Growing up as a doctor’s daughter, I learnt that the world was divided into ‘doctors’ and ‘patients’. There were people who needed help and people who gave help. The doctor’s job was to be always there for the patients (in those days, a GP was 24/7 ‘on call’, and the family dealt with the phone calls), so he should never get sick himself and, if he did, he was to get out of bed and see his patients as soon as he could stand up.
One thing that this trauma journey has taught me: we can’t divide the world like that. Everyone is a patient (needing other peoples’ help) and everyone is a doctor (with something to give others). It’s one of those things that I knew in my head but that hadn’t really got to the rest of me. I’d always seen myself as a ‘doctor’.
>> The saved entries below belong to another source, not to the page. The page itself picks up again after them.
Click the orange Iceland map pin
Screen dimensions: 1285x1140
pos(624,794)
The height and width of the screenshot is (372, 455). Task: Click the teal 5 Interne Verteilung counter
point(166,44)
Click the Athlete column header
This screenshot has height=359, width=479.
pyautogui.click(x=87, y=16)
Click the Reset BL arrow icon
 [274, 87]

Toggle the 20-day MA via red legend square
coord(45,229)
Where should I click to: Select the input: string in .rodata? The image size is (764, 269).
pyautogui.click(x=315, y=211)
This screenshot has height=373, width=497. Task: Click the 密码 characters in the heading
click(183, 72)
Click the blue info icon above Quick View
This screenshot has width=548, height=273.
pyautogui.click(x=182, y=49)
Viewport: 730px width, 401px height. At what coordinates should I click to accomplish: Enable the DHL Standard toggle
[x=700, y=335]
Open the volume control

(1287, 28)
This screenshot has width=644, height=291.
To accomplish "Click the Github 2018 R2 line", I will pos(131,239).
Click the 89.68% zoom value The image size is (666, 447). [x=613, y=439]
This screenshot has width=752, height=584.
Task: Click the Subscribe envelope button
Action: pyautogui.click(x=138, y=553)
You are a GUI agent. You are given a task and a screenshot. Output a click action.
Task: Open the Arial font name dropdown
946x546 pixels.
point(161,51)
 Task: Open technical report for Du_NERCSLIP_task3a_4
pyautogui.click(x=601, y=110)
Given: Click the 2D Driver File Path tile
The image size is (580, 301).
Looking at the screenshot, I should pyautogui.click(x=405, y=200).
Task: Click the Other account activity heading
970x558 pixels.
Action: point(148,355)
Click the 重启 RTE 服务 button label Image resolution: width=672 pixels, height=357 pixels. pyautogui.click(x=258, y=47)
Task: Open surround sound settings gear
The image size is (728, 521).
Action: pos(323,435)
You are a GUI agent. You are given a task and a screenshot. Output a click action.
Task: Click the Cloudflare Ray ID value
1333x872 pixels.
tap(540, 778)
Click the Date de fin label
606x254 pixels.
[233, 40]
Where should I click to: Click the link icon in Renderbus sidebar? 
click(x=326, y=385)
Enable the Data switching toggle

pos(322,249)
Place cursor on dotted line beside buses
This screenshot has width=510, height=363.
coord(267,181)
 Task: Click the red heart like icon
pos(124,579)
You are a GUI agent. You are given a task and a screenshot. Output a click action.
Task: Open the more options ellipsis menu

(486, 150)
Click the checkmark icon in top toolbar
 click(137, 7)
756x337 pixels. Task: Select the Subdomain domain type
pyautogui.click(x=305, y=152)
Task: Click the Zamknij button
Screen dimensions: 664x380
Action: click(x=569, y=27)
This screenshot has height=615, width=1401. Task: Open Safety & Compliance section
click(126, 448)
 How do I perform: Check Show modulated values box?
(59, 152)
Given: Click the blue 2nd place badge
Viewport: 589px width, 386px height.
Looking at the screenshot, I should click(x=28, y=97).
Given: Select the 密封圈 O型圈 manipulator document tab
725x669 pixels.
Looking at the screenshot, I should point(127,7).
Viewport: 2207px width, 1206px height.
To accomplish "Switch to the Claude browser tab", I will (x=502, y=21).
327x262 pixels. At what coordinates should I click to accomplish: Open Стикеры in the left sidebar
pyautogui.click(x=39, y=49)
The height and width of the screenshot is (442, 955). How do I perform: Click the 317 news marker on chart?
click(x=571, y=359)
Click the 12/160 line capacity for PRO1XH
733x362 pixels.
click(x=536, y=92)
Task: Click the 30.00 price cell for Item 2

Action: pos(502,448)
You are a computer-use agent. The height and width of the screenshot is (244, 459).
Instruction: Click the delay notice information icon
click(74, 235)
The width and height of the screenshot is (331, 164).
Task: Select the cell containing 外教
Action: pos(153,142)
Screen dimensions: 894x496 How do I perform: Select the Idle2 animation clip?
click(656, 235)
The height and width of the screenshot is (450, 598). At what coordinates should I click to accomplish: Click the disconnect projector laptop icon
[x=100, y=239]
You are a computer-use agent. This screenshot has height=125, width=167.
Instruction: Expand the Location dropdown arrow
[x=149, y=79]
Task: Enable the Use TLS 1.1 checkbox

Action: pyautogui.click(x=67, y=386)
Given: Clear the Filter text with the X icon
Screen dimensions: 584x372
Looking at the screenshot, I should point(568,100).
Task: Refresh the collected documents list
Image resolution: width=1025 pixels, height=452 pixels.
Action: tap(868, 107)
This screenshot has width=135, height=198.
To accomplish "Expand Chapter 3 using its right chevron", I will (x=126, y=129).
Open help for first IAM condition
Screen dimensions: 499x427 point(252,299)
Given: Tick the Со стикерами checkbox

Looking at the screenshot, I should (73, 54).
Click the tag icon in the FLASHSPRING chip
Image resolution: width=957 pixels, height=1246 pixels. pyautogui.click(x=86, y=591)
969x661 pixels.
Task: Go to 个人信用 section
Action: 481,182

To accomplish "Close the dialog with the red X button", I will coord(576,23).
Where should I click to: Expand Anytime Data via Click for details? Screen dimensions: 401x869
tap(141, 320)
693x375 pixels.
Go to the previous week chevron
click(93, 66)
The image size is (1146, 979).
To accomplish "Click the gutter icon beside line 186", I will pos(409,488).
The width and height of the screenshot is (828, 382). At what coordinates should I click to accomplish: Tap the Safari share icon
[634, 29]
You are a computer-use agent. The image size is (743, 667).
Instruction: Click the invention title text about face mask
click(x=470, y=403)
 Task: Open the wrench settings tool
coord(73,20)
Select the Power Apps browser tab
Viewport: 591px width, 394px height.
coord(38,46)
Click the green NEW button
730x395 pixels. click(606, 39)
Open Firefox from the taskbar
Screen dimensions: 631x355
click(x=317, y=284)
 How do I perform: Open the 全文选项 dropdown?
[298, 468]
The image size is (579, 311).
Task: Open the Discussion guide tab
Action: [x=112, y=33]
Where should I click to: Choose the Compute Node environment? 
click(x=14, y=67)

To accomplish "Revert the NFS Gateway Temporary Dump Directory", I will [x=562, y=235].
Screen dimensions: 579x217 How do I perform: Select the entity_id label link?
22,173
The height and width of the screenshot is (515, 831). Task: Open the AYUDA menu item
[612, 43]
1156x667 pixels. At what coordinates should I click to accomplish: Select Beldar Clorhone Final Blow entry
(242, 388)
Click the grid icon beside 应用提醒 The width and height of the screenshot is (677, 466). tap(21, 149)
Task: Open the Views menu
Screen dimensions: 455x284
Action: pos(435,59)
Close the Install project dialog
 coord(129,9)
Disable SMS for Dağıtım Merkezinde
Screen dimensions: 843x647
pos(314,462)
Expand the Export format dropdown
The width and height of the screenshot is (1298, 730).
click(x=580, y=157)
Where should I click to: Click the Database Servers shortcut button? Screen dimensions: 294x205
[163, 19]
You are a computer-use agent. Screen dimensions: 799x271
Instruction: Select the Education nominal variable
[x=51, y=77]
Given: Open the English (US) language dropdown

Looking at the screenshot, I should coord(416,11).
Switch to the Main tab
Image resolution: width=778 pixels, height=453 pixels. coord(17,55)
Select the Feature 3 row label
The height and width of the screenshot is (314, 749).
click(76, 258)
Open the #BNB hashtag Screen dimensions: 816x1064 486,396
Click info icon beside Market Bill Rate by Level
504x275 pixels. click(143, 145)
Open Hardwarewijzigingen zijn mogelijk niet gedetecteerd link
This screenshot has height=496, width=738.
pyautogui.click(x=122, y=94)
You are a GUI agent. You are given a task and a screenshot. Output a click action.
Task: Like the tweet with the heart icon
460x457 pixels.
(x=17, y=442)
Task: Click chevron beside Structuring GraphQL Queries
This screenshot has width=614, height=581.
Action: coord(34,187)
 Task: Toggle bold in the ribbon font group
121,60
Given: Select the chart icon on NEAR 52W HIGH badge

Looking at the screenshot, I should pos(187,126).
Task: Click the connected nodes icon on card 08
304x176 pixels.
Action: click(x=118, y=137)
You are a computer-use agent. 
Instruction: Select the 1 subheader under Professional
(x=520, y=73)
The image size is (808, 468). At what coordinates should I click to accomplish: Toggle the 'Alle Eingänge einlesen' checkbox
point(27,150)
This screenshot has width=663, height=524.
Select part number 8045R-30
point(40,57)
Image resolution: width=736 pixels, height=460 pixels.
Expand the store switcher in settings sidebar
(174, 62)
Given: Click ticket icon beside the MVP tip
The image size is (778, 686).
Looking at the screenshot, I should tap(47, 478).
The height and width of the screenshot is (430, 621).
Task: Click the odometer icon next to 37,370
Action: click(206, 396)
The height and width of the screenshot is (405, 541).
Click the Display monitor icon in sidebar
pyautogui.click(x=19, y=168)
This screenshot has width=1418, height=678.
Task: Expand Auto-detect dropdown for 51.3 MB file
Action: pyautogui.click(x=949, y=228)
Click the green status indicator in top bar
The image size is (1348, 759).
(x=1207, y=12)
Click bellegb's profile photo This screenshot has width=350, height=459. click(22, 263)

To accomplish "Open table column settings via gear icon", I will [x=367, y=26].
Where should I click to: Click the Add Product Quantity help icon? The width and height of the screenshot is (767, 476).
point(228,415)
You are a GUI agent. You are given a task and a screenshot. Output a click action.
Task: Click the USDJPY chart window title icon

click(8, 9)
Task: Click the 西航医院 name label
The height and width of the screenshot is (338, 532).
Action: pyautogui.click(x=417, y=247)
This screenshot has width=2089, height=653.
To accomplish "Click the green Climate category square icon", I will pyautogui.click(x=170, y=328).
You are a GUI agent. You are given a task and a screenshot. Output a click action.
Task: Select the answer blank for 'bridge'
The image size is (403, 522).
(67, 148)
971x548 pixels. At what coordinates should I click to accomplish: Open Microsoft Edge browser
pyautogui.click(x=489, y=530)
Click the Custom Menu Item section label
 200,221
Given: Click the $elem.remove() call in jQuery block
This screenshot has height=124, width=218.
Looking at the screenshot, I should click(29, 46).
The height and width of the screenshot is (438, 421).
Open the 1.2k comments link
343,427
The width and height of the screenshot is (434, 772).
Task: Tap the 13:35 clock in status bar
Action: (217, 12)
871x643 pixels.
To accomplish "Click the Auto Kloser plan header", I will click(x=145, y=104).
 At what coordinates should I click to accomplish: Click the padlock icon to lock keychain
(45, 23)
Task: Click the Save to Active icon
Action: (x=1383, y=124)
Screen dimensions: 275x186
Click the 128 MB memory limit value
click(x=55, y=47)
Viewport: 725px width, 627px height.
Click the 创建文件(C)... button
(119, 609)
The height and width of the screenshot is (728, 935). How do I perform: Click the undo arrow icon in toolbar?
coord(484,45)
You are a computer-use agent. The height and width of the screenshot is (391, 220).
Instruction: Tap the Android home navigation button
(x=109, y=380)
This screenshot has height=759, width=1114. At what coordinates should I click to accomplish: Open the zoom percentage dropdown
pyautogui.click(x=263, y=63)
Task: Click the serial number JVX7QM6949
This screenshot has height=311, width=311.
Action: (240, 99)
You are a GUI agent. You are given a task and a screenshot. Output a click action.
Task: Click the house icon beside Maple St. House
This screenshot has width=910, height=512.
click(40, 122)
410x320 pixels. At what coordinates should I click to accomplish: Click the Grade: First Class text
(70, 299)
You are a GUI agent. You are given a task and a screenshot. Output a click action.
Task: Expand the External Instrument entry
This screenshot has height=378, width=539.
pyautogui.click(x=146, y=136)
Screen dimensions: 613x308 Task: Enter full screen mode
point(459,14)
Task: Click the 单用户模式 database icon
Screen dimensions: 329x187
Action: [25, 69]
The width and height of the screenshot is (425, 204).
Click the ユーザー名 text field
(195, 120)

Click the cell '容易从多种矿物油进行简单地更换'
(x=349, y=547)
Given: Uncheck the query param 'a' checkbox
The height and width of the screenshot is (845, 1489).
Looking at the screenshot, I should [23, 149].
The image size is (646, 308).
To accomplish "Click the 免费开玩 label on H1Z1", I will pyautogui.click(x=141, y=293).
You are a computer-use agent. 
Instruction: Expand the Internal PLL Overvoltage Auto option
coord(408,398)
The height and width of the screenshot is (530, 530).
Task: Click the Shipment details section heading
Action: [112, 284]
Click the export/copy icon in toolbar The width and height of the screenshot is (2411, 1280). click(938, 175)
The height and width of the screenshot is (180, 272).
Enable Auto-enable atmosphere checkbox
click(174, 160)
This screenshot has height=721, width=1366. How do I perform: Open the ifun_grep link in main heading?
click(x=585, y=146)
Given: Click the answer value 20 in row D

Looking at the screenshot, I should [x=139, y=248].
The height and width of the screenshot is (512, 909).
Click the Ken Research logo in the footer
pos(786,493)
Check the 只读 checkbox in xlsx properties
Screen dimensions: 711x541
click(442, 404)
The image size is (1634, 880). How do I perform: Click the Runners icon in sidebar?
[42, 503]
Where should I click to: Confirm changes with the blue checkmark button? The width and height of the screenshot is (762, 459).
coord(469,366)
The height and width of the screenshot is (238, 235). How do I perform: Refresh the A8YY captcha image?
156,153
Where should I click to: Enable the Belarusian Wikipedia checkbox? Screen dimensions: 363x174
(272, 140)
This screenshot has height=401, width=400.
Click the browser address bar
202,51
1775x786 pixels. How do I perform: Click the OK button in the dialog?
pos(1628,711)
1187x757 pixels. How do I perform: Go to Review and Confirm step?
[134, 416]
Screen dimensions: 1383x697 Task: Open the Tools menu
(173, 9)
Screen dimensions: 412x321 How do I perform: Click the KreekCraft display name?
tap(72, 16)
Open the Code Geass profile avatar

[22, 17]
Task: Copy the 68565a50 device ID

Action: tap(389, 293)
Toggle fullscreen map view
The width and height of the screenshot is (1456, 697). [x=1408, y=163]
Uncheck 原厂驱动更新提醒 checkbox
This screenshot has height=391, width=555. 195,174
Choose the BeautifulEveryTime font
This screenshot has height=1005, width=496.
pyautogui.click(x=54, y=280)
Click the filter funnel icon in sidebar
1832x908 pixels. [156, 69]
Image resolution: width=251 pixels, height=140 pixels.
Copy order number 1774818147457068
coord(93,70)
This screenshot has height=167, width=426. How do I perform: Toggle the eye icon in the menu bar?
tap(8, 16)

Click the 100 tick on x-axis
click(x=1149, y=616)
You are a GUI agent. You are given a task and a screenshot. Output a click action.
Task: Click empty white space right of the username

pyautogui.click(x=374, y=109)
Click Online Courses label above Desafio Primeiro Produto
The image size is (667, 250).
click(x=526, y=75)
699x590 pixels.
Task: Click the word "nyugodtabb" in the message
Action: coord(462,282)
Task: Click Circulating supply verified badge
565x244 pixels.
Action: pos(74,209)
I’d certainly needed help and sought help and received help. So what has changed? Maybe it’s that I now realize that being a helper and being a helpee are not two modes of being that happen at different times, but all part of being one person. ‘Splitting’ roles/persona is a classic traumatic coping mechanism, of course (must write on that sometime), but there’s something deep about understanding my humanity here.
And there is also something about how I feel that other people see me. Can they see me as BOTH someone who needs support through the trauma journey and might react very strangely in some contexts AND someone with a great deal to offer? My analogy is the Paralympics – people doing amazing things despite a ‘disability’. But there is no ‘Paralife’ or ‘Paracademia’. And things feel so competitive!
I am thankful that there is no division of humanity into the good and the bad, the sick and the doctors, the victims and the oppressors: we are all, in some ways, all of those, and our amazing Lord sees us as whole people and loves us. It is not only that He can deal with both strength and weakness, but that His strength is ‘made perfect in weakness’.